▶ [INFORMATION SUPPLIED]
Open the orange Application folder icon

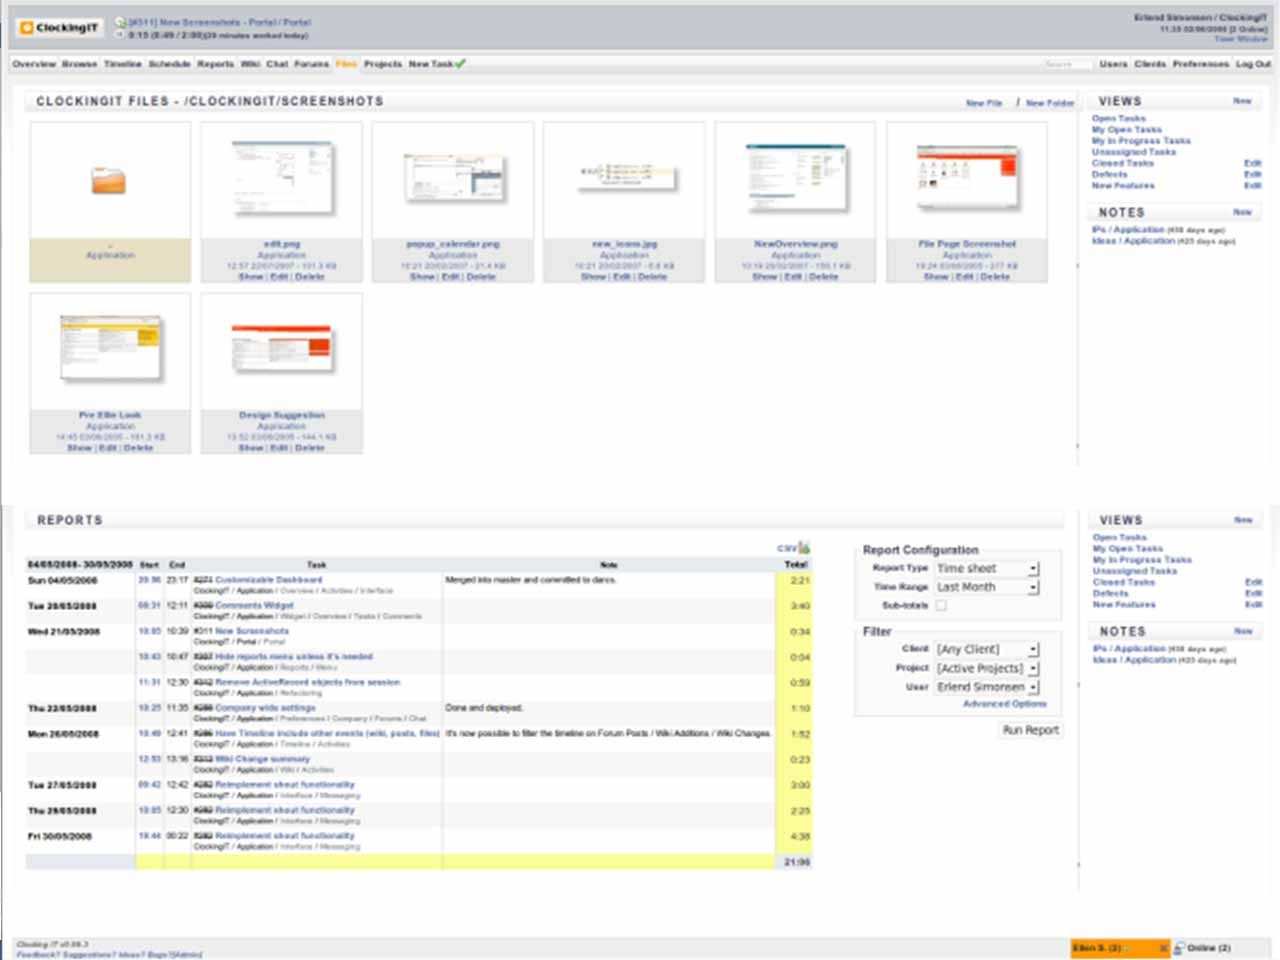tap(109, 181)
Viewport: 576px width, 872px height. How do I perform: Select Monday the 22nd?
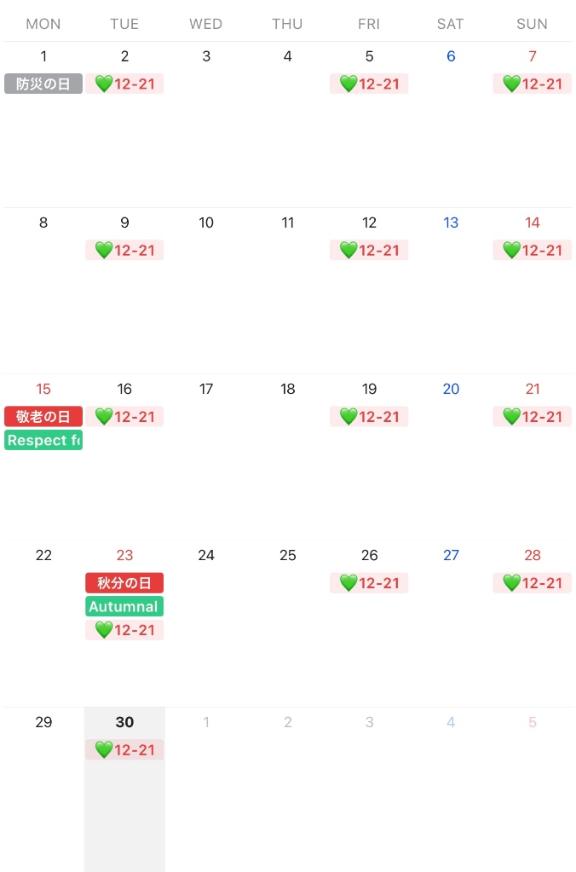click(43, 555)
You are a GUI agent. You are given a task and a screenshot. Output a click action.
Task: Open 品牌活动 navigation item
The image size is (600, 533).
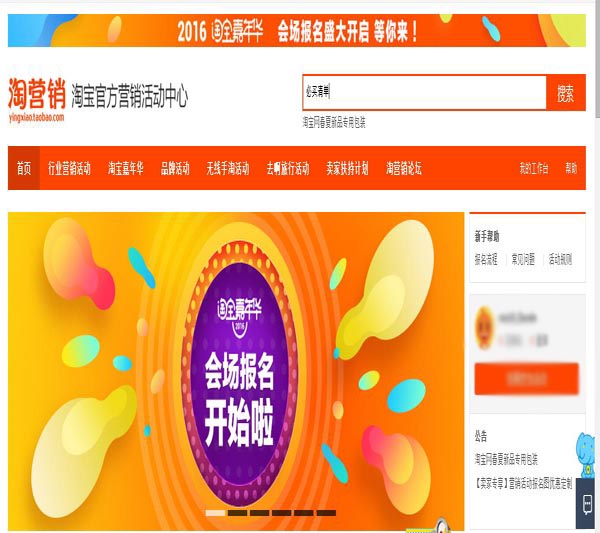(175, 168)
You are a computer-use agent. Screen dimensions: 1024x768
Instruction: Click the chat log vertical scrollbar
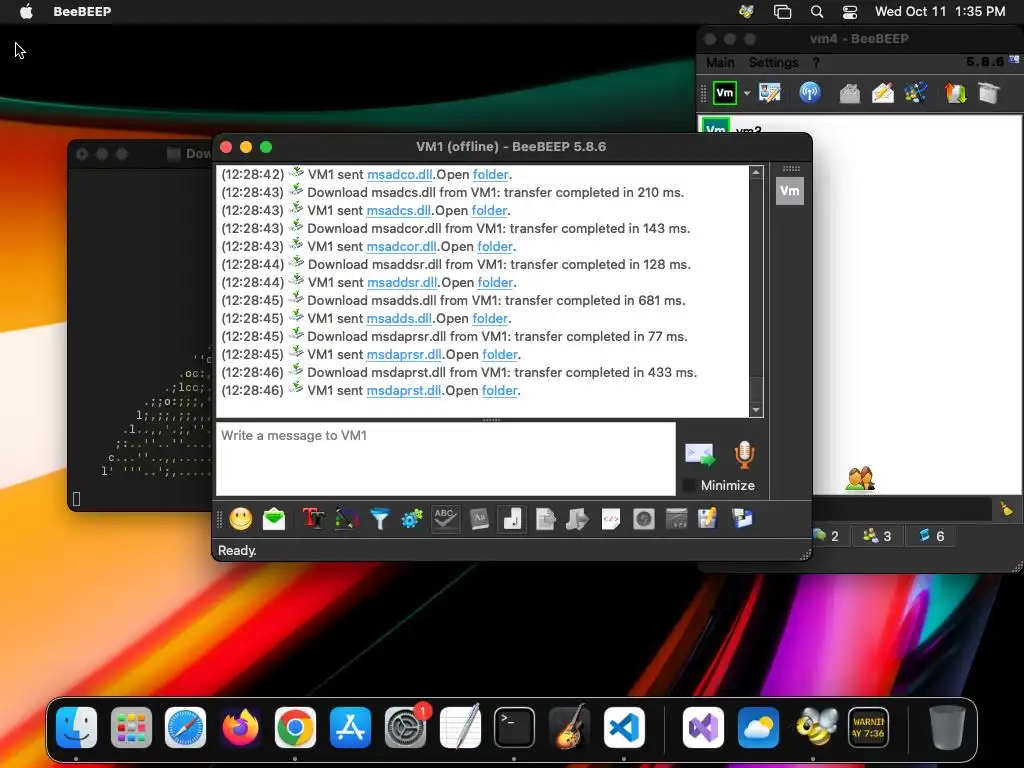pyautogui.click(x=756, y=291)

▶ [EXERCISE INSTRUCTIONS]
Give every entry above again, exactly, and keep all pictures out of it.

▶ [RESULT FOR THIS TASK]
Open the orange Application folder icon

tap(109, 181)
Viewport: 576px width, 872px height. How do I perform: Select Monday the 22nd?
click(43, 555)
You are a GUI agent. You are given a task and a screenshot. Output a click action.
Task: Open 品牌活动 navigation item
The image size is (600, 533).
(175, 168)
You are a computer-use agent. Screen dimensions: 1024x768
Instruction: Click the chat log vertical scrollbar
pyautogui.click(x=756, y=291)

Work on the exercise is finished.